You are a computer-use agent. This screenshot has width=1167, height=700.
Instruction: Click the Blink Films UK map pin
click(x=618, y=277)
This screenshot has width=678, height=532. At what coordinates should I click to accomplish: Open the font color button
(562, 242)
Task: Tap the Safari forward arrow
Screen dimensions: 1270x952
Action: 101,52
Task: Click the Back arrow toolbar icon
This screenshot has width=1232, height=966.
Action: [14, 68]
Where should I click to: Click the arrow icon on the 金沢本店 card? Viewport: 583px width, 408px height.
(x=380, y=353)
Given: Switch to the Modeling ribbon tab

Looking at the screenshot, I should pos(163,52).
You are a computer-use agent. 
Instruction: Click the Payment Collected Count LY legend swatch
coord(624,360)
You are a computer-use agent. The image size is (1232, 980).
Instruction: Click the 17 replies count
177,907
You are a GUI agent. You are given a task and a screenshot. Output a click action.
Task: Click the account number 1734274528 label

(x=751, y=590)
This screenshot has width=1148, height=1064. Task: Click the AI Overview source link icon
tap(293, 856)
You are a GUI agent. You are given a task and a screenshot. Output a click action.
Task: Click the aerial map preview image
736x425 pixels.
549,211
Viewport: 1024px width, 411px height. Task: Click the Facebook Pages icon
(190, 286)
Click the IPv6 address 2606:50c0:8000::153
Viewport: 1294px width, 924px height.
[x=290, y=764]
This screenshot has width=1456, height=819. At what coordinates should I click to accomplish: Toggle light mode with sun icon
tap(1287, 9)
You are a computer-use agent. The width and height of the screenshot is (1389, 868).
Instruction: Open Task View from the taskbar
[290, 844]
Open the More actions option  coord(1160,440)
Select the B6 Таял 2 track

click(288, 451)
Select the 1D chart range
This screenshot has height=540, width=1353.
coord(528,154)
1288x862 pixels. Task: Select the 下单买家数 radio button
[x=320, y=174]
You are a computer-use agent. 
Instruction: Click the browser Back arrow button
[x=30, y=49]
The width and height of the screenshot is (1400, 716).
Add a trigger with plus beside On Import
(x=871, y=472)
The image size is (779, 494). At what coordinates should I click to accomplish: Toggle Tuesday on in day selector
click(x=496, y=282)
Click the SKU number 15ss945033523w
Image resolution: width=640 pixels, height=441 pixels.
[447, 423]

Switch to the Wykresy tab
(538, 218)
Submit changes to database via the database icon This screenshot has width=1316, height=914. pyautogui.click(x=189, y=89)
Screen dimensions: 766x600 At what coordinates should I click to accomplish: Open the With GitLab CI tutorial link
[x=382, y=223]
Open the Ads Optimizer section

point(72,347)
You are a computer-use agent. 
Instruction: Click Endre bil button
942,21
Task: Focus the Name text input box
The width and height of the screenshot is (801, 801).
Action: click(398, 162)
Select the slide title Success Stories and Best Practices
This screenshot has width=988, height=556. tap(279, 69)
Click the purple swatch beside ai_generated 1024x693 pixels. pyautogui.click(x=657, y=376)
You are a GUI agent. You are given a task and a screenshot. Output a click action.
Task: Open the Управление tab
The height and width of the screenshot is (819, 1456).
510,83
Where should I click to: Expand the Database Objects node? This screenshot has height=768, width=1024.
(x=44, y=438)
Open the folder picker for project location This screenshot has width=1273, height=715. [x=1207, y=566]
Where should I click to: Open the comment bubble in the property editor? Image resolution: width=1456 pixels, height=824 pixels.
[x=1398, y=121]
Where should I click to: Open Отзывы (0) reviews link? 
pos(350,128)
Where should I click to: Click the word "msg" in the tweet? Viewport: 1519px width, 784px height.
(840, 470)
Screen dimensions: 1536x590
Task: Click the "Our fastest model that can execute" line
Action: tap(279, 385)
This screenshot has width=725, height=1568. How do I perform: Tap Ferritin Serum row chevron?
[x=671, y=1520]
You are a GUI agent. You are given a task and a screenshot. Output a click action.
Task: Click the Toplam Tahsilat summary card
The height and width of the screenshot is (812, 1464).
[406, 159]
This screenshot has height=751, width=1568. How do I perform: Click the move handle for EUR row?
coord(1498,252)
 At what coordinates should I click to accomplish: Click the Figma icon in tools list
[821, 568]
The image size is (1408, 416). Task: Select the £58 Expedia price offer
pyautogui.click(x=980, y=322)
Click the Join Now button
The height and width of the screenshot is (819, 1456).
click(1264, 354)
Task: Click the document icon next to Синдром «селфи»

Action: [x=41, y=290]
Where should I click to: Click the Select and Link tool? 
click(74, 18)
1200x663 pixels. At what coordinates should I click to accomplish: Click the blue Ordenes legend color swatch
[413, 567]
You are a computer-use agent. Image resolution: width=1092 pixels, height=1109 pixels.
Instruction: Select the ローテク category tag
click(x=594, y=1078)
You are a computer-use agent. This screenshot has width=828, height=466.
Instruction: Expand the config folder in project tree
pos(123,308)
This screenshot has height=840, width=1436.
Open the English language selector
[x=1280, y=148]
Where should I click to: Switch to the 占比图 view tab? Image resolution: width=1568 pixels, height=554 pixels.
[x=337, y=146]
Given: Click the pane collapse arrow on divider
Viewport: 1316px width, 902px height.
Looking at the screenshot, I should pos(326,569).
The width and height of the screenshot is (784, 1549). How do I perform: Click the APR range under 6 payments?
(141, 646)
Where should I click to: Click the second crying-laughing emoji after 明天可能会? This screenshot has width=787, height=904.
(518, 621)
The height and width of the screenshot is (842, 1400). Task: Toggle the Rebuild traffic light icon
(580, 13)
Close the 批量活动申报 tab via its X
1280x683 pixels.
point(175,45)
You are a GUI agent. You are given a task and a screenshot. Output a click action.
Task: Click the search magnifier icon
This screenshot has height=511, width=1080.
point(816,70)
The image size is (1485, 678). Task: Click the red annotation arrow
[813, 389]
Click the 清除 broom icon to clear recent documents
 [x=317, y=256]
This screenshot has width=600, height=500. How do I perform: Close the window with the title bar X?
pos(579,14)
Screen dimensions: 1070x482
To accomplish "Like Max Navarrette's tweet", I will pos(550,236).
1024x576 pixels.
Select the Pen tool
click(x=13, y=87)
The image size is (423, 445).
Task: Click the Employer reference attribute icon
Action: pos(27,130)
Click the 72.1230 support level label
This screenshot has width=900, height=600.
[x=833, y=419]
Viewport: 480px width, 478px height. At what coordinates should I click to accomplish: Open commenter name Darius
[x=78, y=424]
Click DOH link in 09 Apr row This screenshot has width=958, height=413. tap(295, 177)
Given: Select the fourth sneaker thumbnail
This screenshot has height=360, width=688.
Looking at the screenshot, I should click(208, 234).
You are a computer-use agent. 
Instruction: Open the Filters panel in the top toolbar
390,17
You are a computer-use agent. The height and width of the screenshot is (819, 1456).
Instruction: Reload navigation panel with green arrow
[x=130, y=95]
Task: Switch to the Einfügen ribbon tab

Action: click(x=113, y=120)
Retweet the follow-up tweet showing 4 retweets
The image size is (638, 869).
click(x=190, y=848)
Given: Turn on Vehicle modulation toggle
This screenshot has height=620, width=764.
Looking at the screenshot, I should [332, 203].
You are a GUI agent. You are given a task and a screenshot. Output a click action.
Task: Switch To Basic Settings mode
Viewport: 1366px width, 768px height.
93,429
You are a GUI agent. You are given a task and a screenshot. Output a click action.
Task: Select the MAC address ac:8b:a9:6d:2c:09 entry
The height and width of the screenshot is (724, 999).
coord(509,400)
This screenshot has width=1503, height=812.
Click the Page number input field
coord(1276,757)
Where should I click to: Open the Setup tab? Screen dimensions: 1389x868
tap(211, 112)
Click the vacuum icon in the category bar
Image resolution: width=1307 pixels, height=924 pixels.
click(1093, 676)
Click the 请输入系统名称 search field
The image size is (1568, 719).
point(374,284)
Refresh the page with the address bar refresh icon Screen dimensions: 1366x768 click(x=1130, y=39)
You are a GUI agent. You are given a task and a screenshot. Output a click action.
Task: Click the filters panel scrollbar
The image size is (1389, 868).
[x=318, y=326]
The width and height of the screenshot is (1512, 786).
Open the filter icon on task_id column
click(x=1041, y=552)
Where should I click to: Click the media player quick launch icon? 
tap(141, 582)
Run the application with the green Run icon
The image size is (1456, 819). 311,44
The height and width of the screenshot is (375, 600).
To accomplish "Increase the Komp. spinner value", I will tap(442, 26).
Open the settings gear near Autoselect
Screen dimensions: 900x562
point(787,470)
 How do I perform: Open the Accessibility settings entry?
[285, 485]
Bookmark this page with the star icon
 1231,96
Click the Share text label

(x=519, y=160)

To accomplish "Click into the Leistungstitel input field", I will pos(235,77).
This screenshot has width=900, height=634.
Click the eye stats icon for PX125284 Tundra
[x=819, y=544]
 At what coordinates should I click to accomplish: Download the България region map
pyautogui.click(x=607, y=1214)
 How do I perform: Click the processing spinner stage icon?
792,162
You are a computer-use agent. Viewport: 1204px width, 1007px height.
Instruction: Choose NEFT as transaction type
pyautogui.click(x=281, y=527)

------------------------------------------------------------------------

Recast the stretch of records from the line containing "Viewport: 1024px width, 411px" through the line containing "tap(1287, 9)" as a JSON list of strings, one per line, with blank lines left out.

[
  "Viewport: 1024px width, 411px height. Task: Click the Facebook Pages icon",
  "(190, 286)",
  "Click the IPv6 address 2606:50c0:8000::153",
  "Viewport: 1294px width, 924px height.",
  "[x=290, y=764]",
  "This screenshot has width=1456, height=819. At what coordinates should I click to accomplish: Toggle light mode with sun icon",
  "tap(1287, 9)"
]